Exercise goal
Update the rows below so that every occurrence of "How do I perform" reads "How can I carry out", leaving all other text unchanged.

[Saved entries]
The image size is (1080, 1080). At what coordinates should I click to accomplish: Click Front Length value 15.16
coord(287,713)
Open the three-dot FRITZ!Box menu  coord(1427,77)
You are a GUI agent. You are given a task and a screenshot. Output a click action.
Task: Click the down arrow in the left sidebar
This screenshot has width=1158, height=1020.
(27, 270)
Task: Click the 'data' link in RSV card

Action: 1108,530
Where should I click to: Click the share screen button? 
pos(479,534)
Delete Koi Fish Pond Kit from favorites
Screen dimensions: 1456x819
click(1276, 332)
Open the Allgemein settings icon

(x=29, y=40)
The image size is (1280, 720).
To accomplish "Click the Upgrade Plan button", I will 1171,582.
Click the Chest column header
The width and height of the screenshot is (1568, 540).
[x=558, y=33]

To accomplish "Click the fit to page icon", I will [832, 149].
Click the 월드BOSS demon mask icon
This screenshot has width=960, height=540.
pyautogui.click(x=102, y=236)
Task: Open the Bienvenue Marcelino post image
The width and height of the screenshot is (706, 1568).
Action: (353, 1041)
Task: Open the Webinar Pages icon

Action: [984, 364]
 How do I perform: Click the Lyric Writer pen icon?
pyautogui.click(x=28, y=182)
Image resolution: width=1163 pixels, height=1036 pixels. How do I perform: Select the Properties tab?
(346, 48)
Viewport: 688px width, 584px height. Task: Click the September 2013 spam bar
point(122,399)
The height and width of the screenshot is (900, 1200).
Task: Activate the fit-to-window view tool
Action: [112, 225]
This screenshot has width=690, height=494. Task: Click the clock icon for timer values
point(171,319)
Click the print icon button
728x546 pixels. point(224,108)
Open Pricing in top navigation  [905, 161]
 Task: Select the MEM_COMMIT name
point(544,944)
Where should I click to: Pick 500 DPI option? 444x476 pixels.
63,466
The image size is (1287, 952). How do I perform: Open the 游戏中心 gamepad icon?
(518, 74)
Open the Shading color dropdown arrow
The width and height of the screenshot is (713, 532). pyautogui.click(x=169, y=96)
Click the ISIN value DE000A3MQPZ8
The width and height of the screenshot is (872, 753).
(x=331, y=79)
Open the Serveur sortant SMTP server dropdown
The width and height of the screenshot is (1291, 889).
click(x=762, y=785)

Answer below
The image size is (1080, 1080). At what coordinates should I click to accomplish: Click Front Length value 15.16
coord(287,713)
Open the three-dot FRITZ!Box menu  coord(1427,77)
You are a GUI agent. You are given a task and a screenshot. Output a click action.
Task: Click the down arrow in the left sidebar
This screenshot has width=1158, height=1020.
(27, 270)
Task: Click the 'data' link in RSV card

Action: 1108,530
Where should I click to: Click the share screen button? 
pos(479,534)
Delete Koi Fish Pond Kit from favorites
Screen dimensions: 1456x819
click(1276, 332)
Open the Allgemein settings icon

(x=29, y=40)
The image size is (1280, 720).
To accomplish "Click the Upgrade Plan button", I will 1171,582.
Click the Chest column header
The width and height of the screenshot is (1568, 540).
[x=558, y=33]

To accomplish "Click the fit to page icon", I will [832, 149].
Click the 월드BOSS demon mask icon
This screenshot has width=960, height=540.
pyautogui.click(x=102, y=236)
Task: Open the Bienvenue Marcelino post image
The width and height of the screenshot is (706, 1568).
Action: (353, 1041)
Task: Open the Webinar Pages icon

Action: [984, 364]
 How can I carry out: Click the Lyric Writer pen icon?
pyautogui.click(x=28, y=182)
Image resolution: width=1163 pixels, height=1036 pixels. How can I carry out: Select the Properties tab?
(346, 48)
Viewport: 688px width, 584px height. Task: Click the September 2013 spam bar
point(122,399)
The height and width of the screenshot is (900, 1200).
Task: Activate the fit-to-window view tool
Action: [112, 225]
This screenshot has width=690, height=494. Task: Click the clock icon for timer values
point(171,319)
Click the print icon button
728x546 pixels. point(224,108)
Open Pricing in top navigation  [905, 161]
 Task: Select the MEM_COMMIT name
point(544,944)
Where should I click to: Pick 500 DPI option? 444x476 pixels.
63,466
The image size is (1287, 952). How can I carry out: Open the 游戏中心 gamepad icon?
(518, 74)
Open the Shading color dropdown arrow
The width and height of the screenshot is (713, 532). pyautogui.click(x=169, y=96)
Click the ISIN value DE000A3MQPZ8
The width and height of the screenshot is (872, 753).
(x=331, y=79)
Open the Serveur sortant SMTP server dropdown
The width and height of the screenshot is (1291, 889).
click(x=762, y=785)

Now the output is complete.